Welcome to the DDI site.

The research team ‘Documentation et description de l’innu’ (DDI), led by Professor Lynn Drapeau, is dedicated to the study and analysis of the Innu language, also known as Montagnais, spoken in north-eastern Quebec, Canada. The team includes professors, researchers, students and members of the community interested in the development of knowledge on this indigenous language, spoken by more than 13,000 speakers in eleven different communities.

Research within the DDI team is based on corpora of textual data, elicited directly from members of the language community and therefore subscribes to the language documentation research paradigm as proposed by UNESCO. Among others, research work by the DDI team members focus on morphosyntactic analyses, informed by the discourse and pragmatic contexts, on ethnographic sociolinguistics (language contact, bilingualism), lexicography and literacy (including the development of a unified standard orthography). Algonquian languages in general have not been well represented in typological studies to date and we hope our research will contribute to change this state of affairs.
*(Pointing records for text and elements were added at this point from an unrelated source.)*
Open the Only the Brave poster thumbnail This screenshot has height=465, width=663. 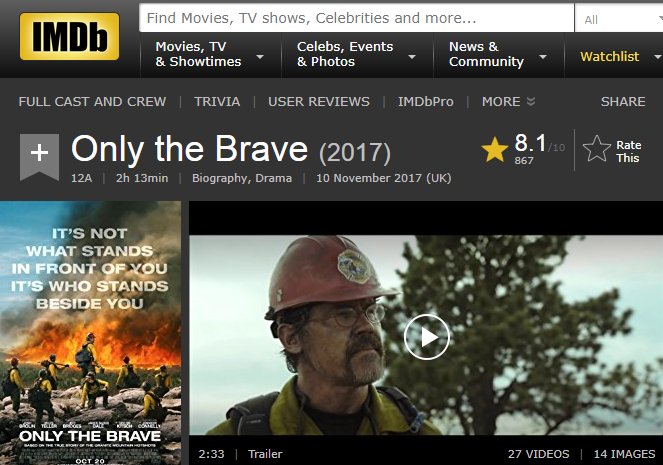point(90,333)
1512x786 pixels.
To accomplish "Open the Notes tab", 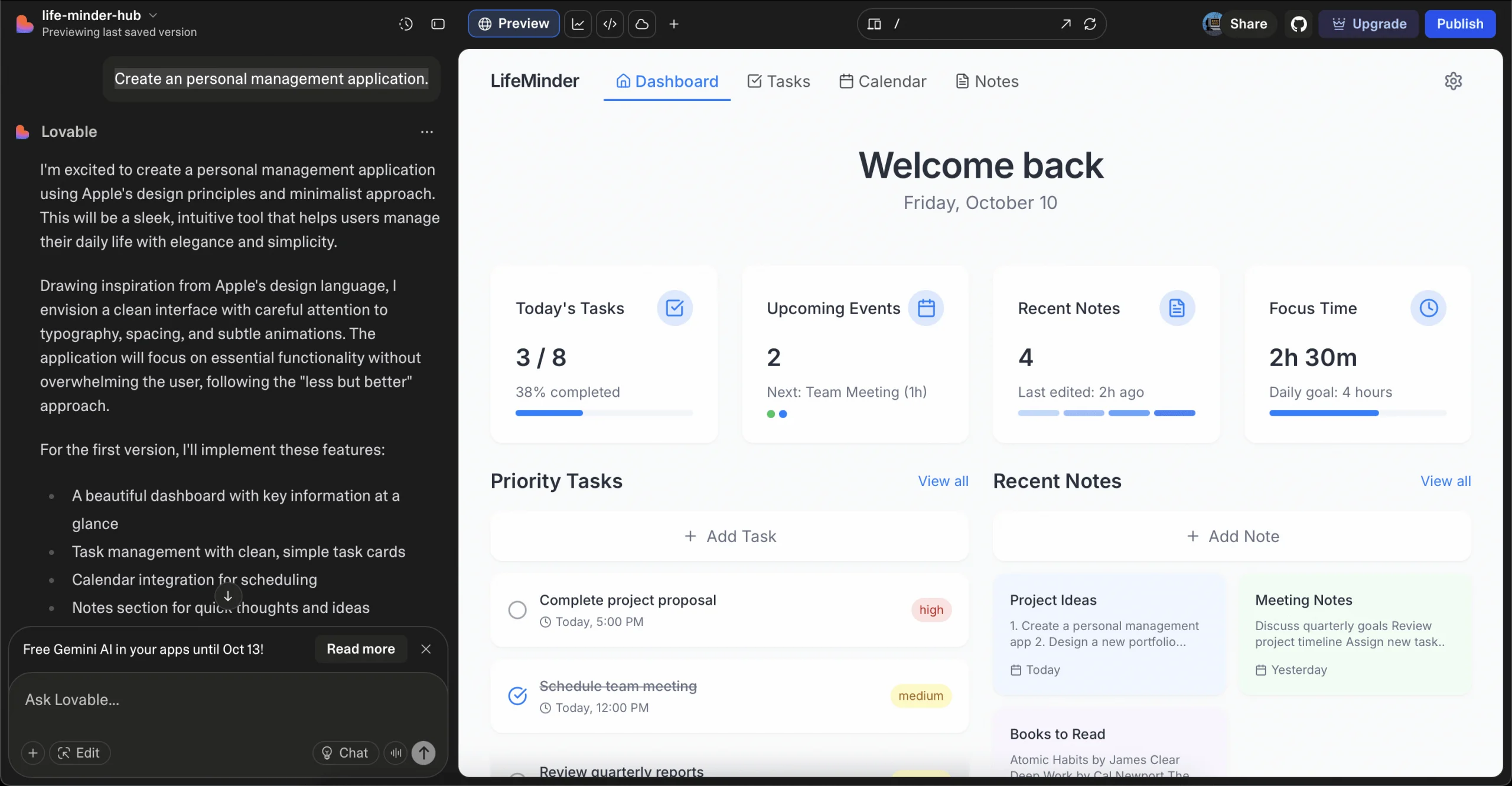I will click(x=987, y=81).
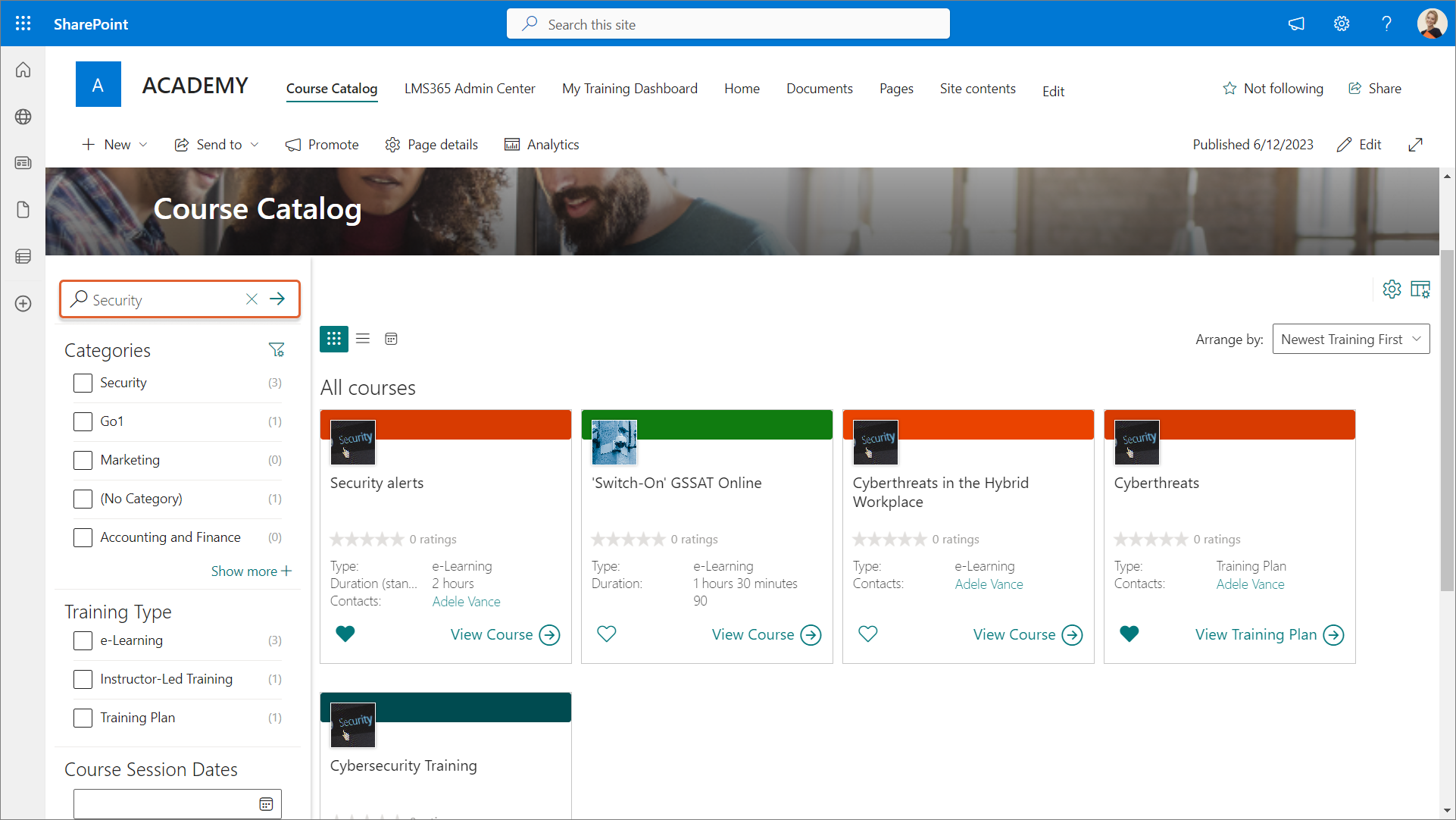Enable the e-Learning training type filter
Viewport: 1456px width, 820px height.
pos(83,640)
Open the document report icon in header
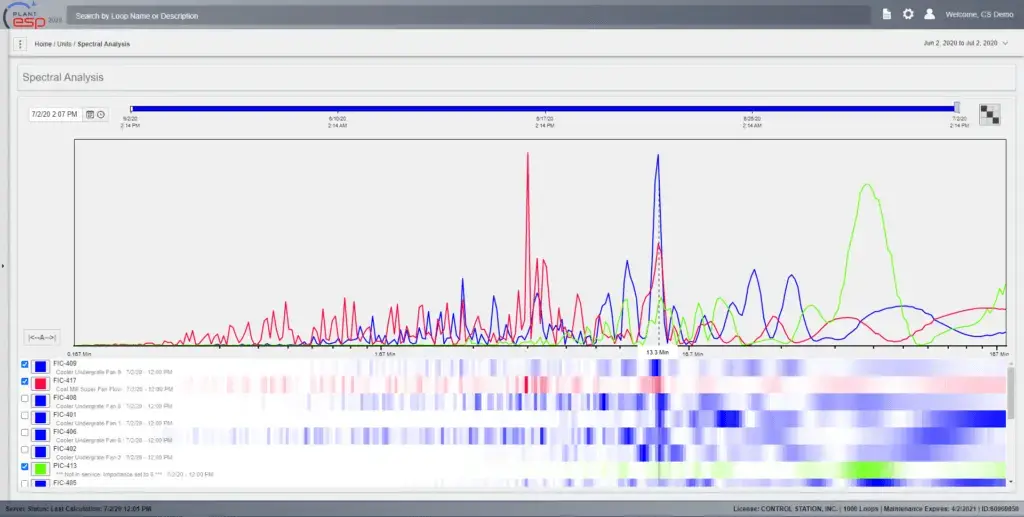 (887, 15)
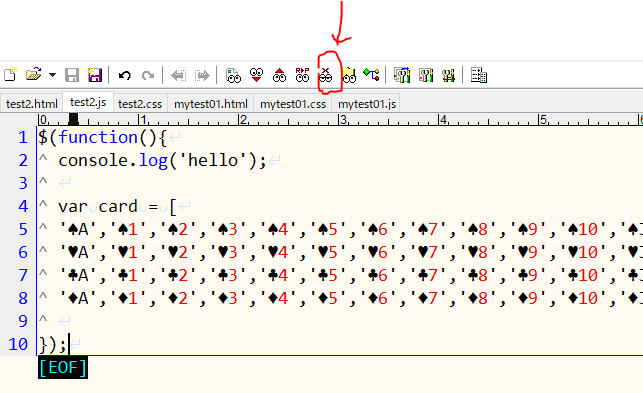Switch to the test2.css tab
The height and width of the screenshot is (393, 643).
pos(140,104)
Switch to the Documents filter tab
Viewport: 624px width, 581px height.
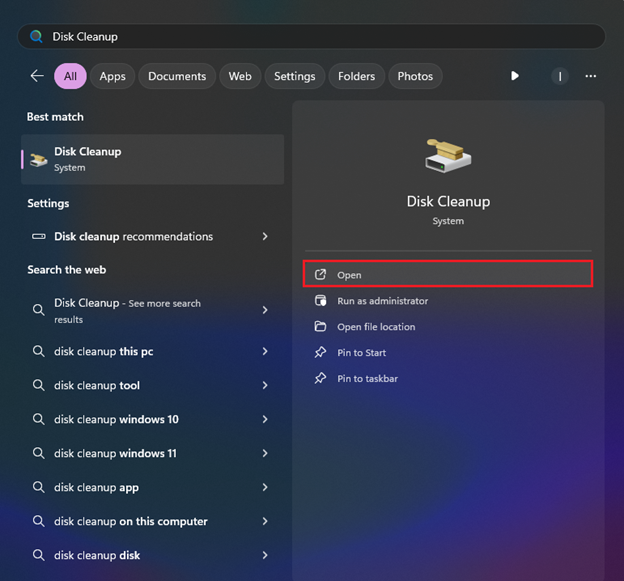click(177, 76)
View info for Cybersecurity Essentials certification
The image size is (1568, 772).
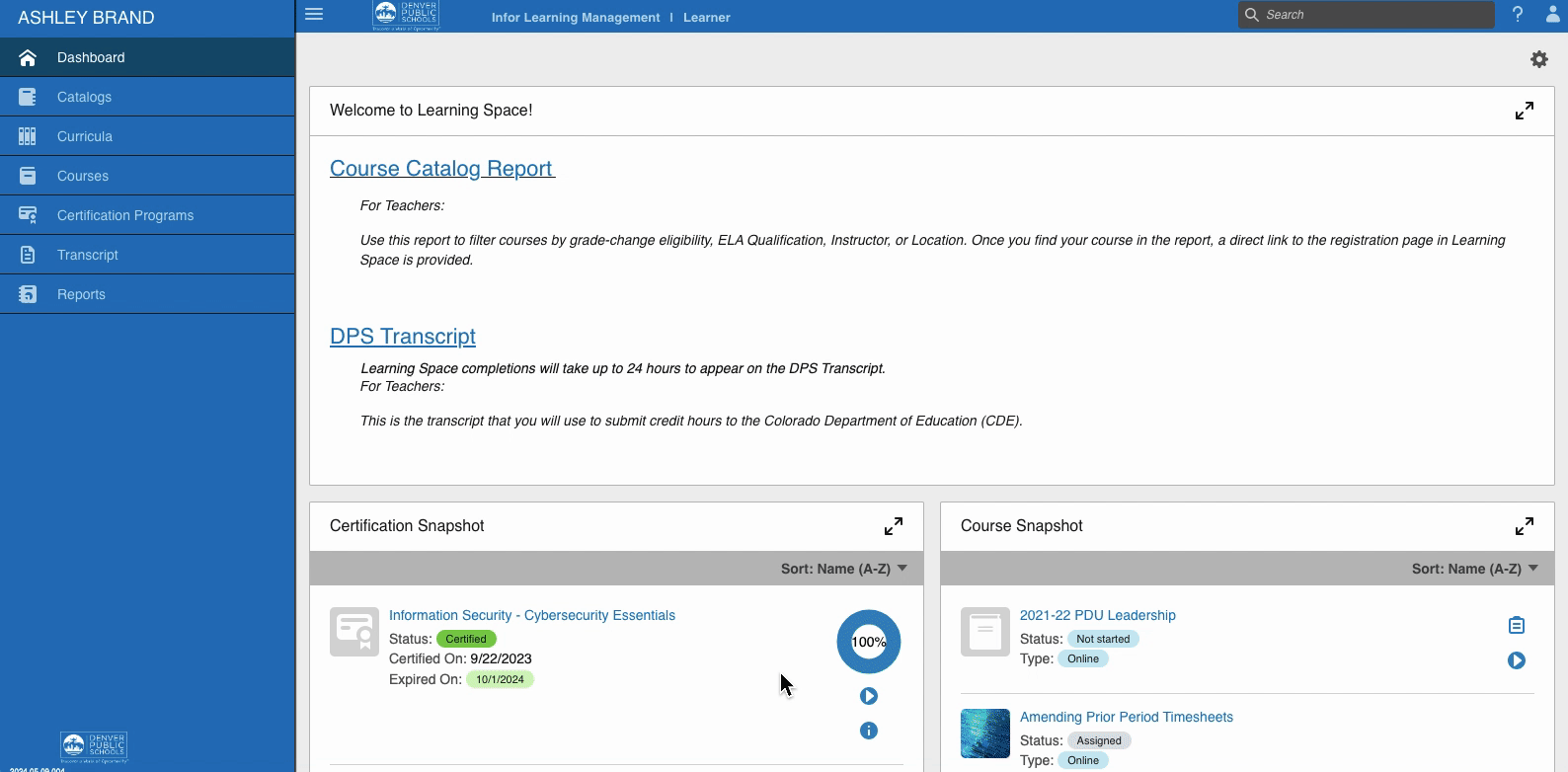coord(869,731)
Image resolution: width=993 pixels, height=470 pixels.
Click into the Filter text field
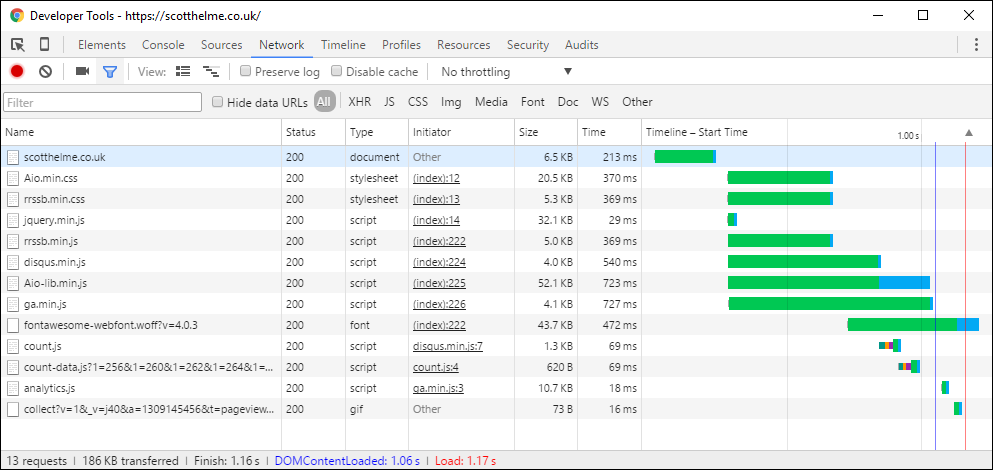103,102
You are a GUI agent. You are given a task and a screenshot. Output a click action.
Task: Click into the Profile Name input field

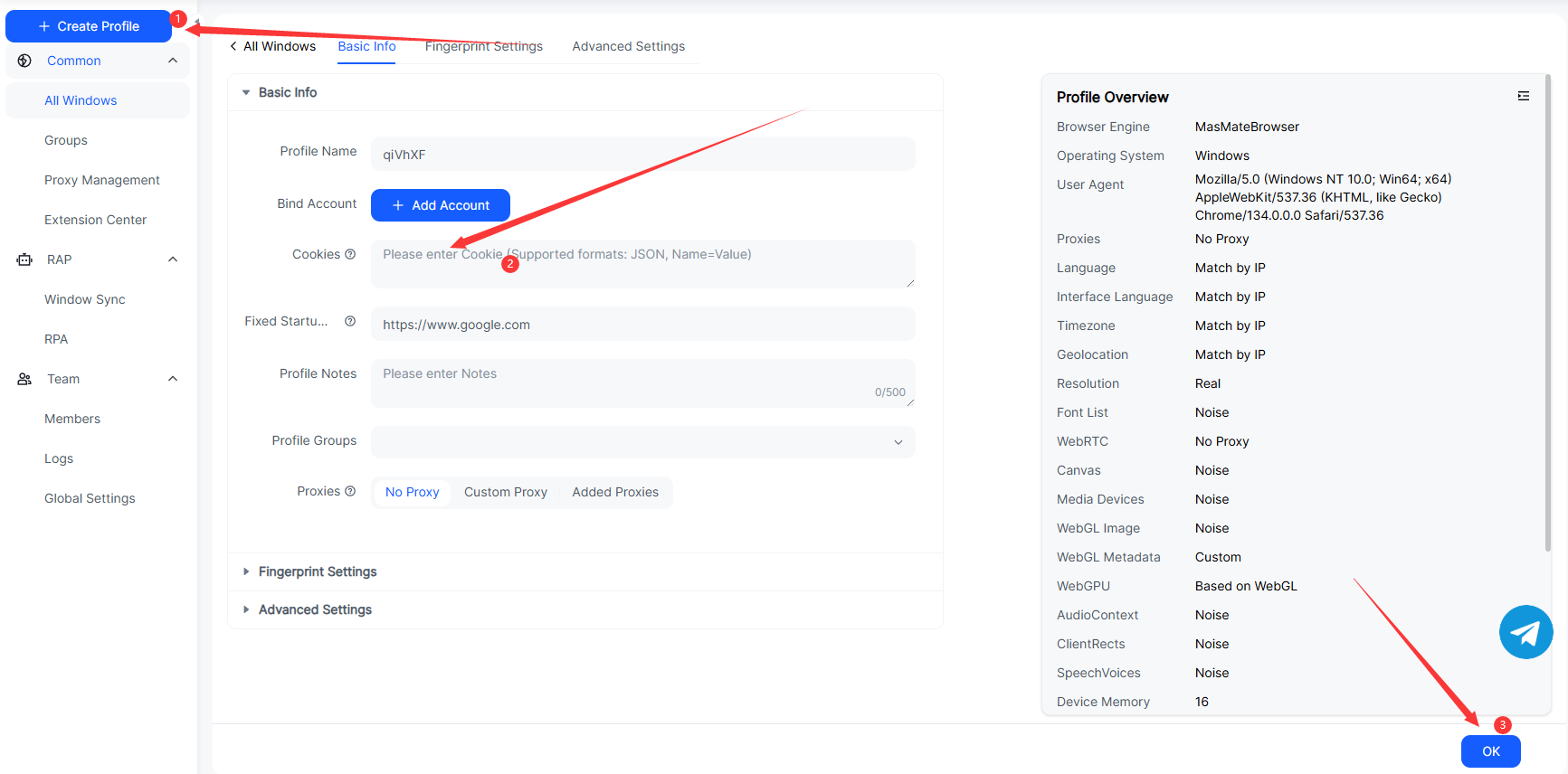tap(642, 154)
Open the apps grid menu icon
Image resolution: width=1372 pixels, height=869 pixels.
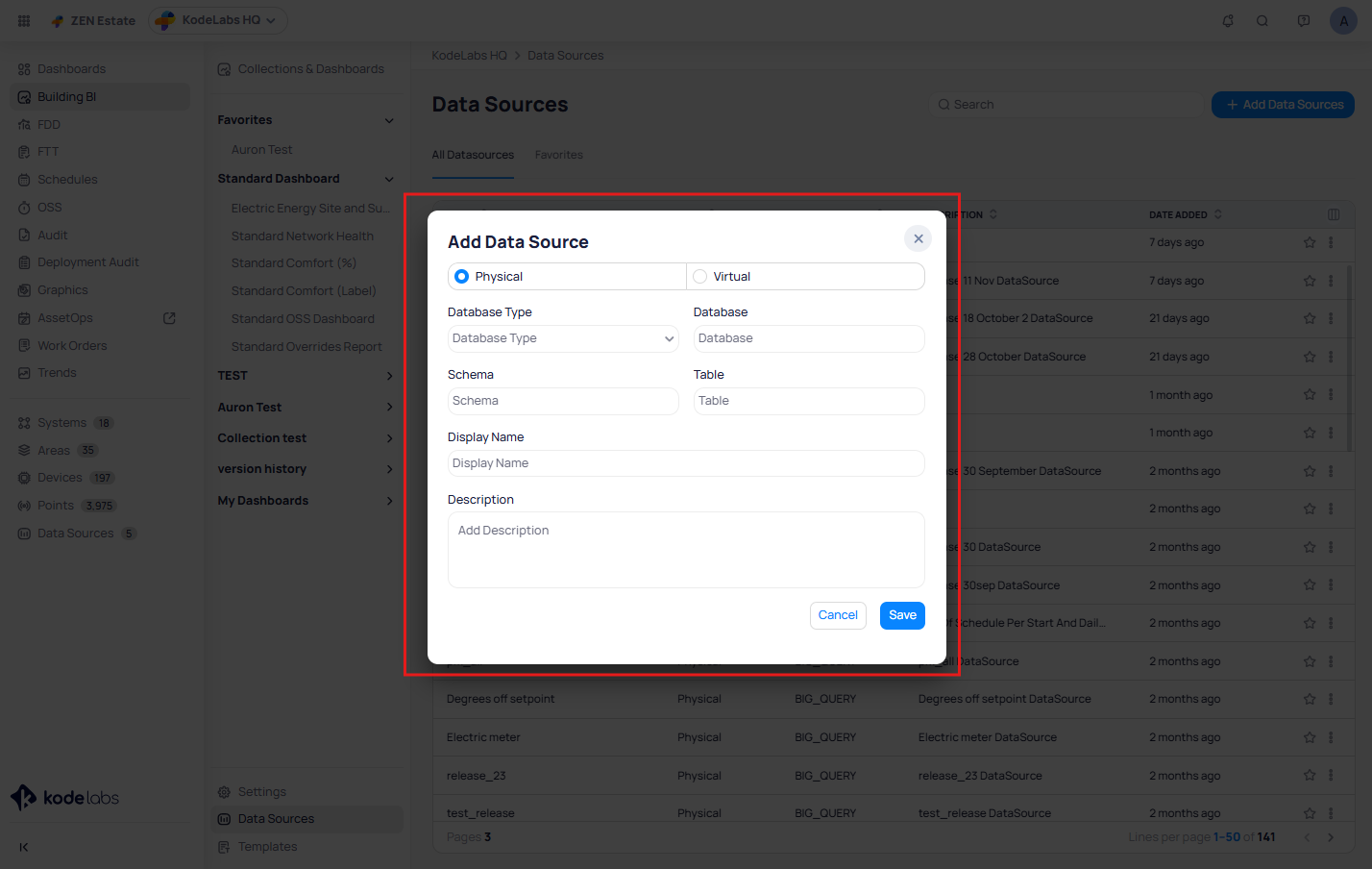point(24,20)
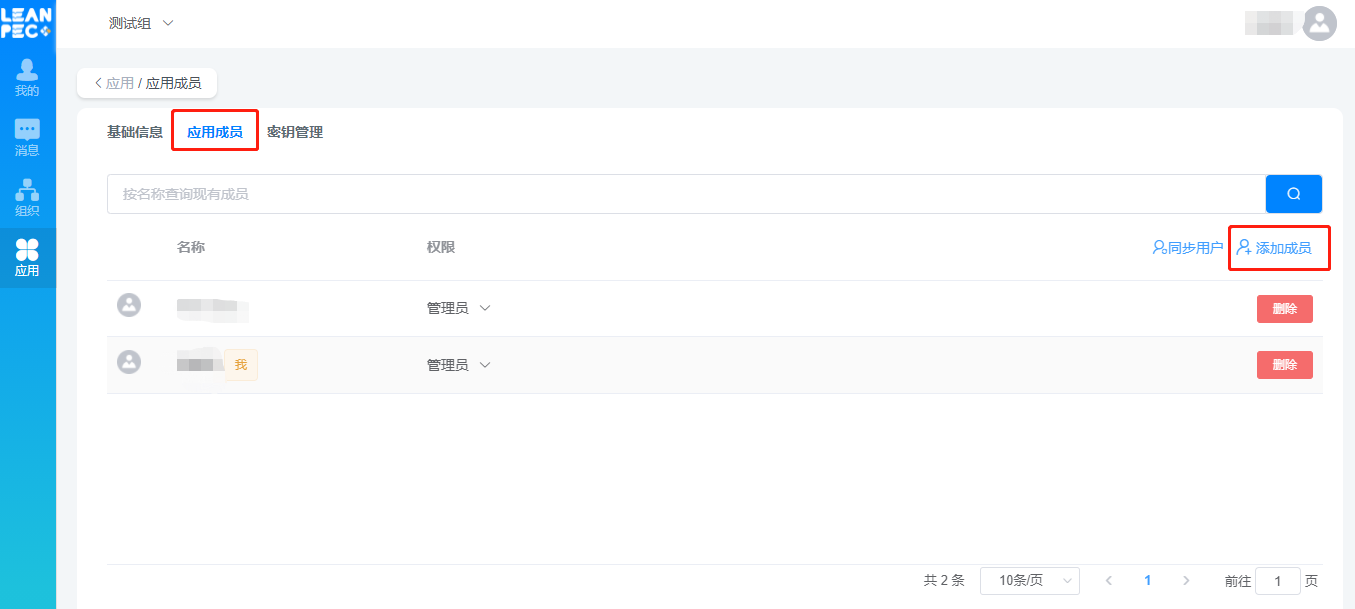
Task: Switch to the 基础信息 tab
Action: (x=135, y=132)
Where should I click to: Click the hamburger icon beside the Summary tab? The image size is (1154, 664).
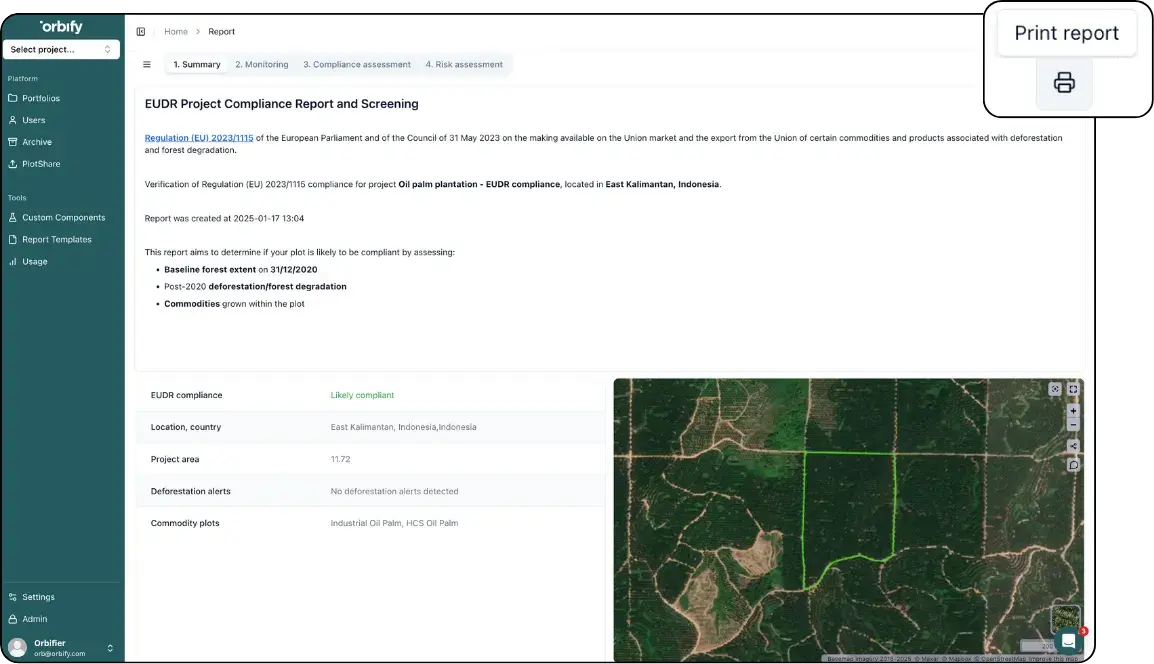[x=146, y=64]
The objectives of this site are therefore to enhance research on indigenous languages, and particularly those on Innu, by giving it increased visibility and greater accessibility, by organizing and supporting the development of linguistic archives, by helping the members of the research team and those of indigenous language communities to appropriate the necessary linguistic tools and technologies. The ultimate goal of this research project is to document the Innu language, including not only a grammar, but also a completely transcribed, translated and annotated oral linguistic corpus, for the long term preservation of the language.